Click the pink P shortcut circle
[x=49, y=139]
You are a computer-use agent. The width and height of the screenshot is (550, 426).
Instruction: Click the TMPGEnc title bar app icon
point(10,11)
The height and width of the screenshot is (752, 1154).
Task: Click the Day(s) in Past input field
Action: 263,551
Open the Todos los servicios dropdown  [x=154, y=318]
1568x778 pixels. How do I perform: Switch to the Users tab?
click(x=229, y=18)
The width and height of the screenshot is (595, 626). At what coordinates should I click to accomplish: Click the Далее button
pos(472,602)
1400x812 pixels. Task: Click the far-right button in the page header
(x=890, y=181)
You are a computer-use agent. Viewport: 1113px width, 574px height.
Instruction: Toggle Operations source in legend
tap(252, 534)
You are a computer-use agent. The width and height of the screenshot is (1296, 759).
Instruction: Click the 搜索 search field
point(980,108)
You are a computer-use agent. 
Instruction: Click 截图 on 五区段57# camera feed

WHAT TO DO: Repeat all the lines above, replacing "computer-use agent" with "screen-navigation agent" wherever it occurs and changing nothing else.

EXERCISE SOLUTION:
Click the pink P shortcut circle
[x=49, y=139]
You are a screen-navigation agent. The width and height of the screenshot is (550, 426).
Instruction: Click the TMPGEnc title bar app icon
point(10,11)
The height and width of the screenshot is (752, 1154).
Task: Click the Day(s) in Past input field
Action: 263,551
Open the Todos los servicios dropdown  [x=154, y=318]
1568x778 pixels. How do I perform: Switch to the Users tab?
click(x=229, y=18)
The width and height of the screenshot is (595, 626). At what coordinates should I click to accomplish: Click the Далее button
pos(472,602)
1400x812 pixels. Task: Click the far-right button in the page header
(x=890, y=181)
You are a screen-navigation agent. Viewport: 1113px width, 574px height.
Instruction: Toggle Operations source in legend
tap(252, 534)
You are a screen-navigation agent. The width and height of the screenshot is (1296, 759).
Instruction: Click the 搜索 search field
point(980,108)
You are a screen-navigation agent. 
Instruction: Click 截图 on 五区段57# camera feed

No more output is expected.